| To do |
Only one portion of the data is to be written out: from the line bearing "Select the Early Shift row name" through the line bearing "Task: Select the". Write it exactly as it appears.

── Material shown

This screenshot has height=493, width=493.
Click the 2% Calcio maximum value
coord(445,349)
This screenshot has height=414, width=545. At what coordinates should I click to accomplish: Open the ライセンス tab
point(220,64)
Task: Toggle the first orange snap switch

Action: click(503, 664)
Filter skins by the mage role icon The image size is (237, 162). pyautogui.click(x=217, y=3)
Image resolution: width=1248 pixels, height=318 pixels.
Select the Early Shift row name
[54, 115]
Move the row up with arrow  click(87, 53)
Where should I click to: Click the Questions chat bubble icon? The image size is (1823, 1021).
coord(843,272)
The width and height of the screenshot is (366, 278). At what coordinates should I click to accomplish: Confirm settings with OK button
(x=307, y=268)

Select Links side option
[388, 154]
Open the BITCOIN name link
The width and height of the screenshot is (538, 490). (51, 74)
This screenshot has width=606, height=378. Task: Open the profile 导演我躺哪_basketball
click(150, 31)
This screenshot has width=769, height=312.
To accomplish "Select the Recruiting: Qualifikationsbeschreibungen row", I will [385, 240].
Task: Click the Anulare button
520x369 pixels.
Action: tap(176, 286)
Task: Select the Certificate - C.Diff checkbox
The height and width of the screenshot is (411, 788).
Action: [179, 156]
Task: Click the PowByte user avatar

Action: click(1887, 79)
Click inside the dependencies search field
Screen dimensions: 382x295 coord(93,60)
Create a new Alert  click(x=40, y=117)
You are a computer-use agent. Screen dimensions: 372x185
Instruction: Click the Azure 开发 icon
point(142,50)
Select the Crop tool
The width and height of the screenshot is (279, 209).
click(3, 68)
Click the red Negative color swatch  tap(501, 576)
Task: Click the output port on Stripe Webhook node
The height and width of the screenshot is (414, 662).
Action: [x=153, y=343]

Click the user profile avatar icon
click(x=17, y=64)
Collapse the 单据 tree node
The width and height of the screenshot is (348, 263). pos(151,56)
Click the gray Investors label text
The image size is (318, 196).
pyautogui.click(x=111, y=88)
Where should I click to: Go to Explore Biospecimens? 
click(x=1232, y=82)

────

| Written solution |
Select the Early Shift row name
[54, 115]
Move the row up with arrow  click(87, 53)
Where should I click to: Click the Questions chat bubble icon? The image size is (1823, 1021).
coord(843,272)
The width and height of the screenshot is (366, 278). At what coordinates should I click to accomplish: Confirm settings with OK button
(x=307, y=268)

Select Links side option
[388, 154]
Open the BITCOIN name link
The width and height of the screenshot is (538, 490). (51, 74)
This screenshot has width=606, height=378. Task: Open the profile 导演我躺哪_basketball
click(150, 31)
This screenshot has width=769, height=312.
To accomplish "Select the Recruiting: Qualifikationsbeschreibungen row", I will [385, 240].
Task: Click the Anulare button
520x369 pixels.
Action: tap(176, 286)
Task: Select the Certificate - C.Diff checkbox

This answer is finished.